EXTRACTED MATERIAL
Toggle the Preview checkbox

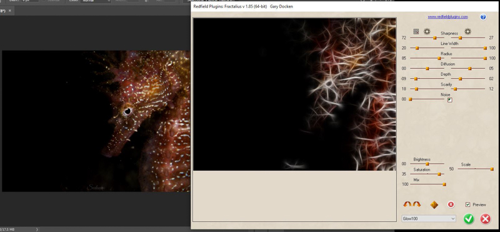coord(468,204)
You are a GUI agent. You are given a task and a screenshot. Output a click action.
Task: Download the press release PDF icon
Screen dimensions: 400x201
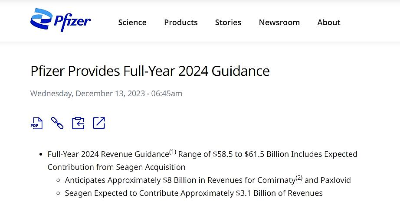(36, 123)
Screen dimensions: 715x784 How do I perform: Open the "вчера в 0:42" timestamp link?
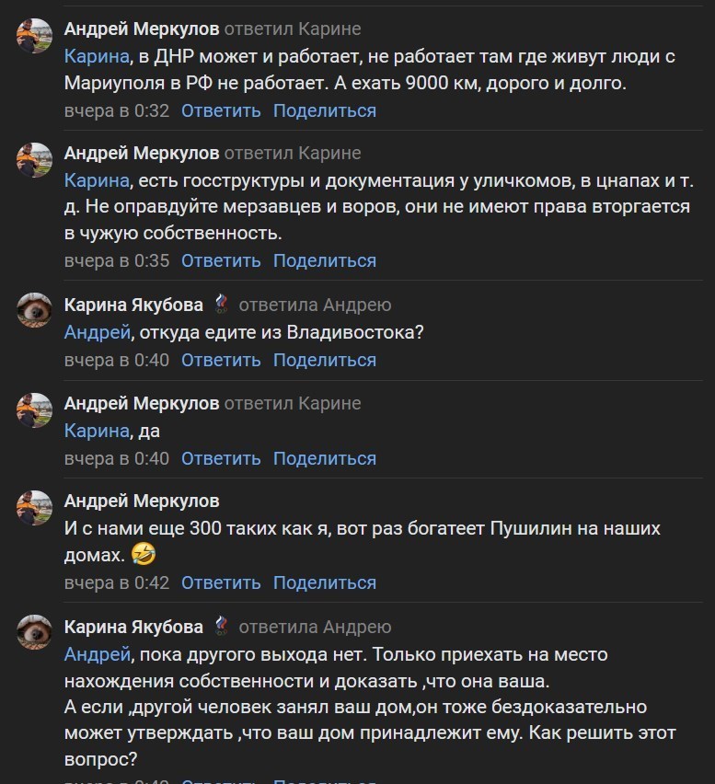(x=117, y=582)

DIRECTIVE
Copy out the whole listing above word for word, from its first line through its last, and leave out the pictures.

TASK SOLUTION
Toggle the Preview checkbox

coord(468,204)
You are a GUI agent. You are given a task and a screenshot. Output a click action.
Task: Download the press release PDF icon
Screen dimensions: 400x201
(36, 123)
Screen dimensions: 715x784 How do I perform: Open the "вчера в 0:42" timestamp link?
(x=117, y=582)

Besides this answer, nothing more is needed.